Render the items from the line with "Open external link icon beside zillow URL" up to and including the line with "The height and" as a Markdown table, with the columns Row and Line, skipping any blank lines.

— START PROVIDED INFORMATION —

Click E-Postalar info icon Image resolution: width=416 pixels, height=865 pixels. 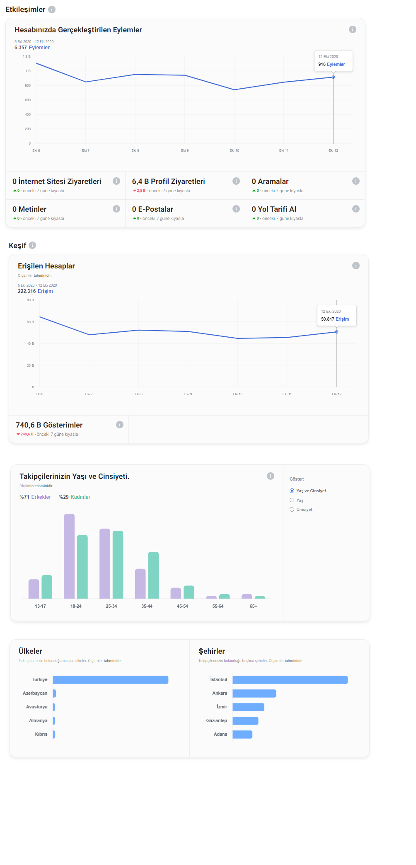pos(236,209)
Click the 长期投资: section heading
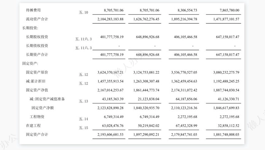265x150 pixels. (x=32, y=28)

— END PROVIDED INFORMATION —
— START PROVIDED INFORMATION —

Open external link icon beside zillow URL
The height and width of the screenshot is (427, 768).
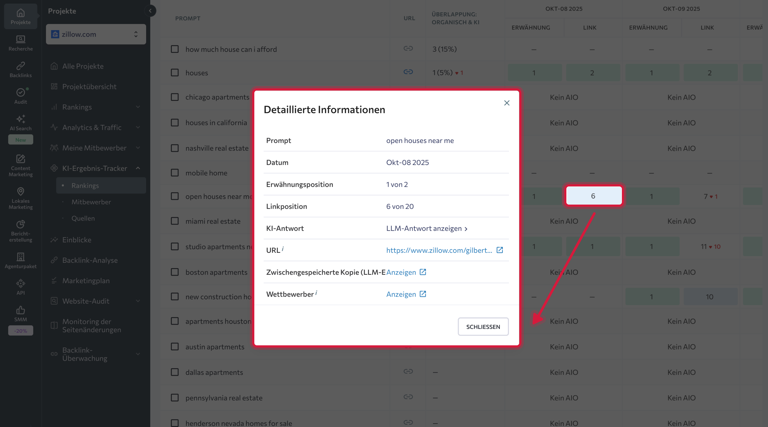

— END PROVIDED INFORMATION —

ANSWER FOR THE TASK:
| Row | Line |
|---|---|
| 1 | Open external link icon beside zillow URL |
| 2 | The height and width of the screenshot is (427, 768). |